A contract is a legally binding agreement between two or more parties who agree to buy or sell goods and services from one another. There are many different types of contracts. The three most common contract types include:
Fixed-price contracts
Cost-plus contracts
Time and materials contracts
A contract provides legal protection for all parties involved in the transaction. It outlines the rights and responsibilities of all parties and helps reduce the risk of any party forfeiting their duties per the agreement. Contracts typically include details related to the scope of work of the project, quality control, legal jurisdiction, project schedules, and payment terms.
A contract is fundamental to any business transaction that involves an exchange of value. It documents the terms of the agreement in a way that is enforceable in a court of law if any party does not hold up their end of the exchange.
Understanding Different Types of Contracts
Before taking on a project, vendors, contractors, and other types of sellers gather certain details about the project to create an estimate for the labor and materials required to complete the project. In some cases, buyers give a very detailed description of their needs. However, buyers sometimes do not know exactly what they want or need. Different situations require different types of contracts.
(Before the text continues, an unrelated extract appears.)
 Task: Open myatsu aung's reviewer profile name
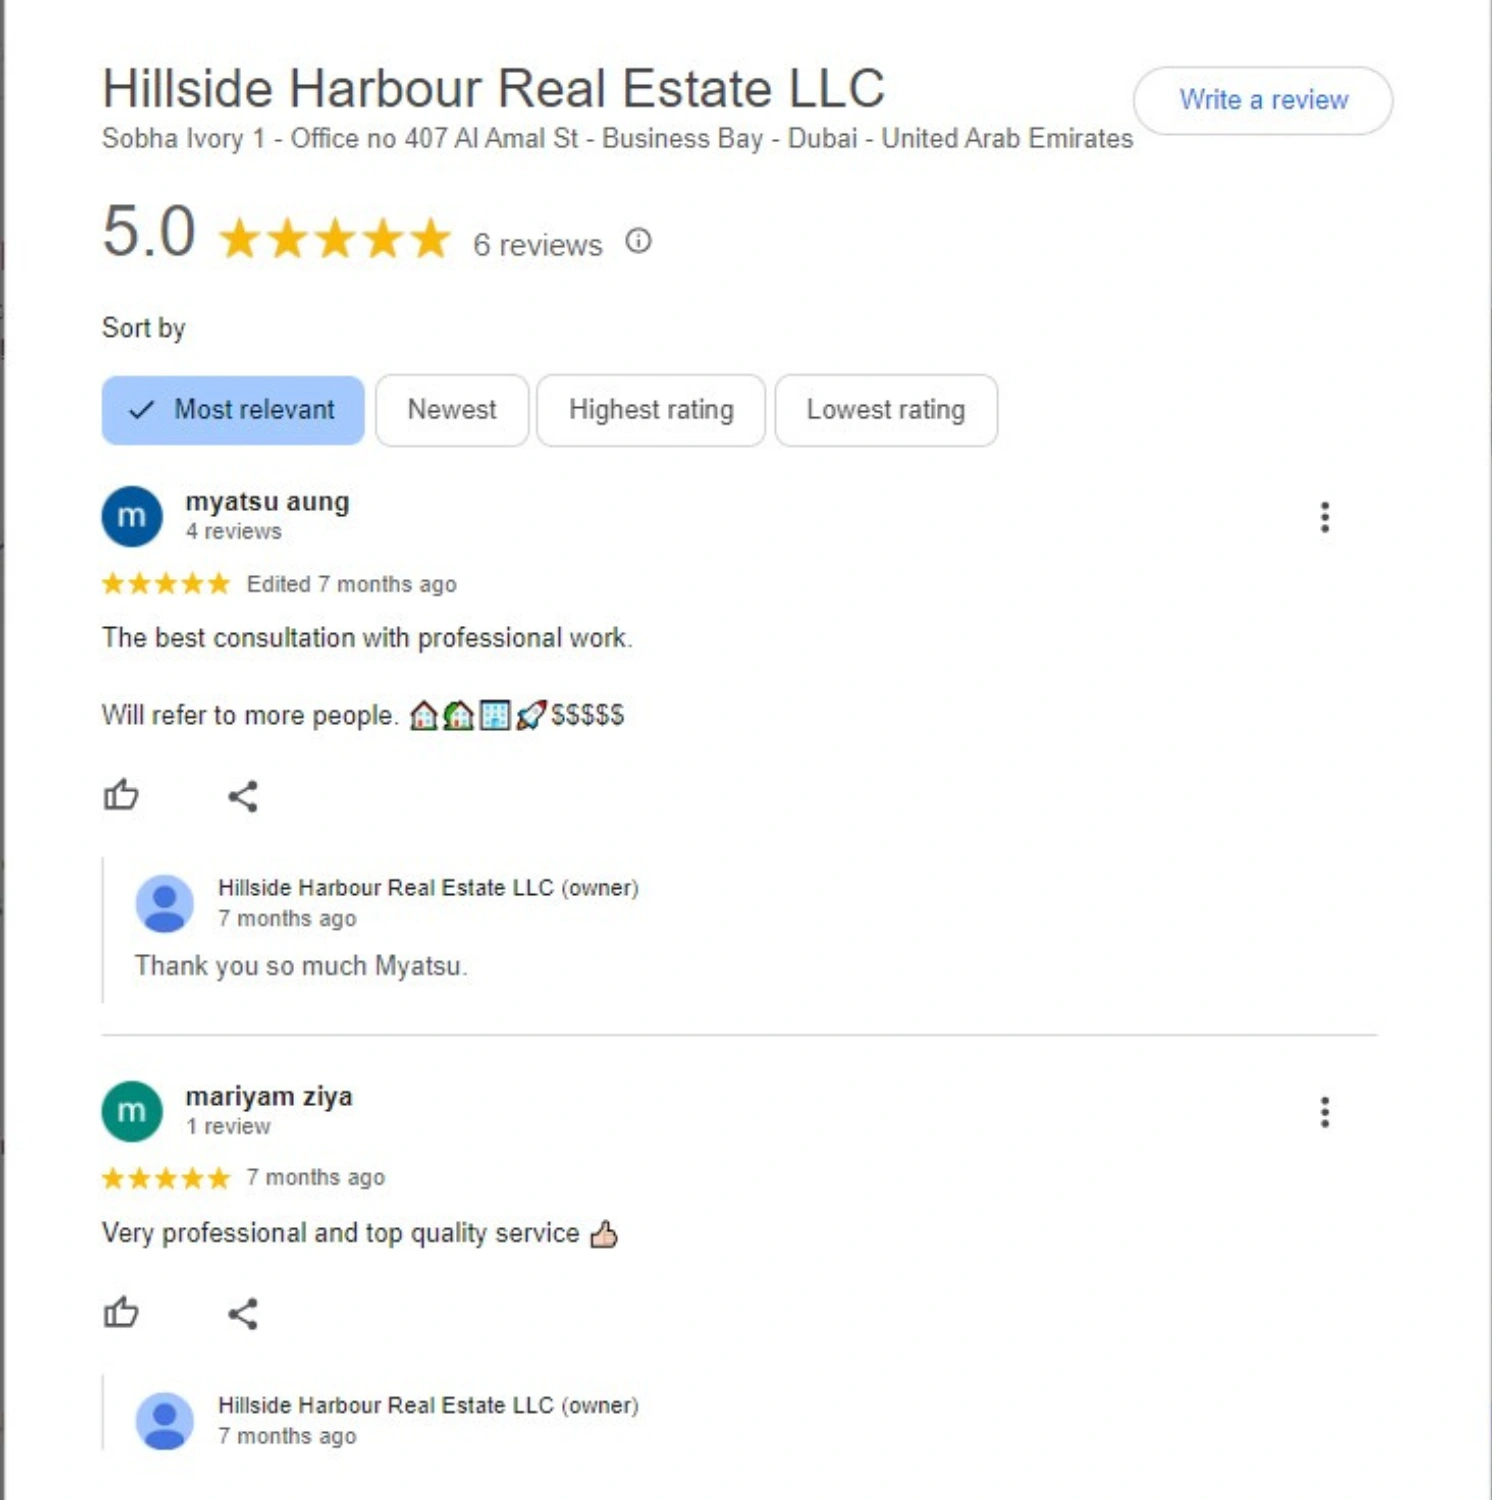267,502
Since contracts come in many forms, each with its own purpose and use, it is important for business owners to understand the different
types of contracts
and select the best one for each transaction.
Fixed-Price Contracts
Fixed-price contracts are also known as lump-sum contracts. This type of contract is ideal in situations where there is a clearly defined scope of work. In such cases, the buyer provides a detailed description of the final outcome, including product dimensions, expected timeframes, material specifications, and more. Here is an article about
how to write a scope of work
.
Using the information provided by the buyer, the seller creates a formal statement of work that outlines the total project cost, including all labor and materials, along with billing milestones based on a detailed project schedule. If the buyer makes any changes to the scope of work or timeline, it can mean additional charges from the seller.
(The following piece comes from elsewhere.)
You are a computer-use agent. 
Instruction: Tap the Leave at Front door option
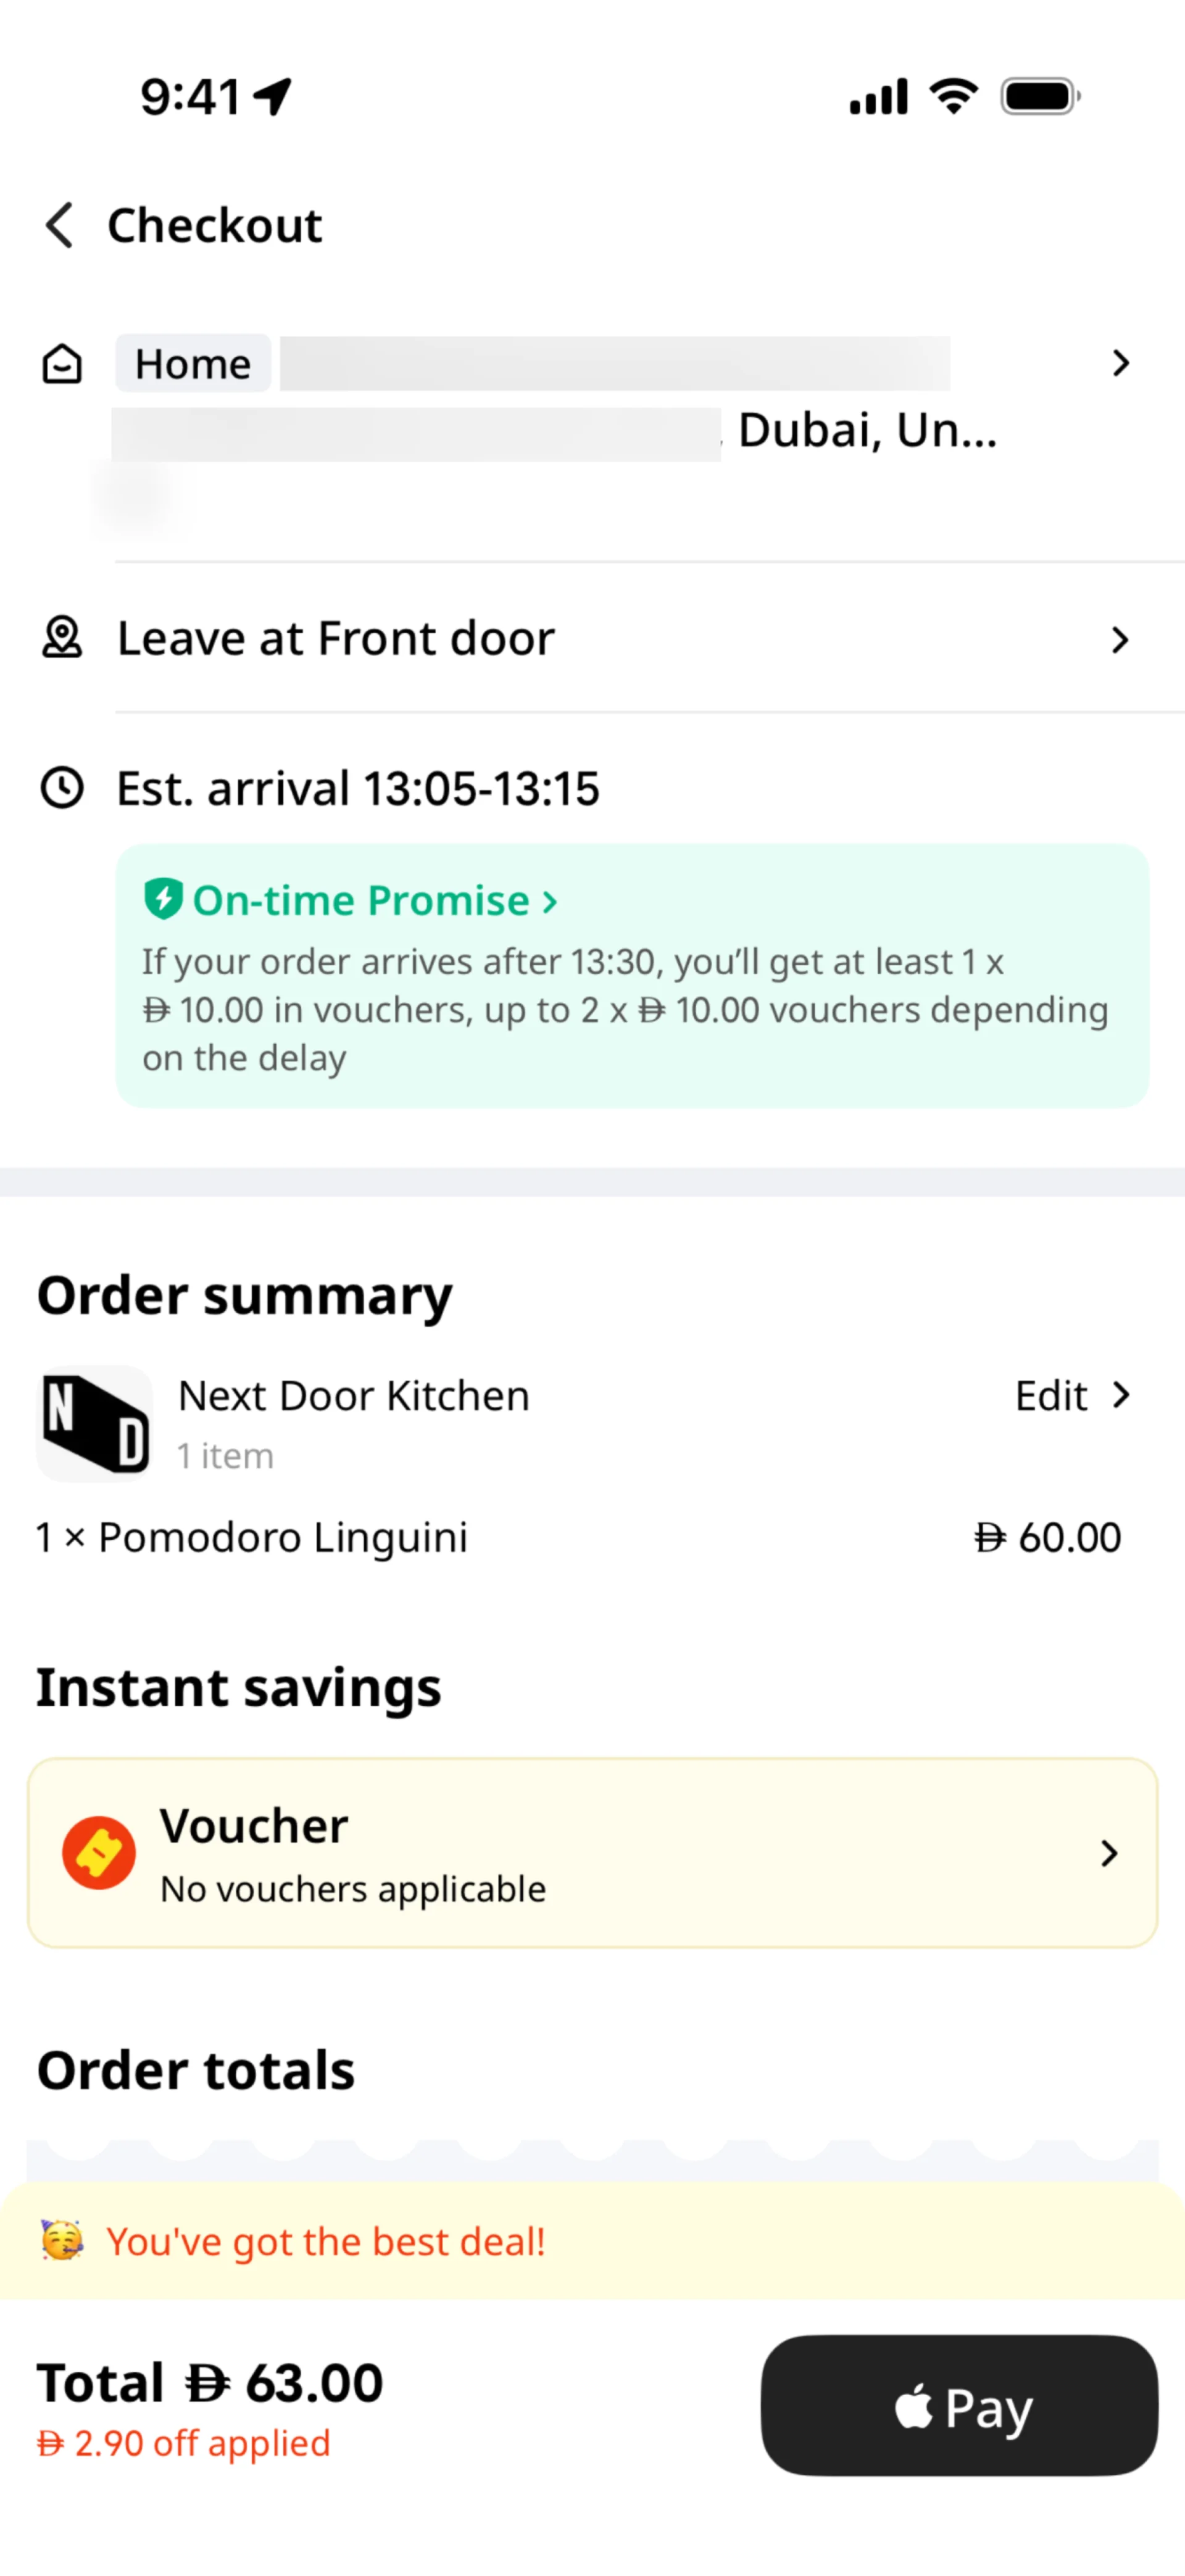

With fixed-price contracts, buyers know the exact cost of the project from the start, which many people see as a big benefit. Fixed price contracts result in a minimal risk for buyers. While buyers sometimes make a lump-sum payment at the start of the project, the seller takes on the majority of the risk since the buyer often only pays for work once it's completed.
If the project takes place over a longer timeframe, buyers usually make smaller lump-sum payments at specific project milestones. For example, construction crews typically charge a fixed price for all materials, labor, and equipment. They receive payment upon completion of each stage of the construction project.
With fixed-price contracts, sellers cannot go back to the buyer to ask for more money if they go over budget. As a result, sellers take on the majority of the risk, so they sometimes pad the price to make sure they cover any potential risks.
If something goes wrong and sellers underbid the original contract price, they risk eating into their profit and must find ways to cut corners and decrease costs. Project quality and schedules can suffer as a result. Also, if buyers pay any money at the start of the project and the work remains incomplete, getting the money back is sometimes a challenge.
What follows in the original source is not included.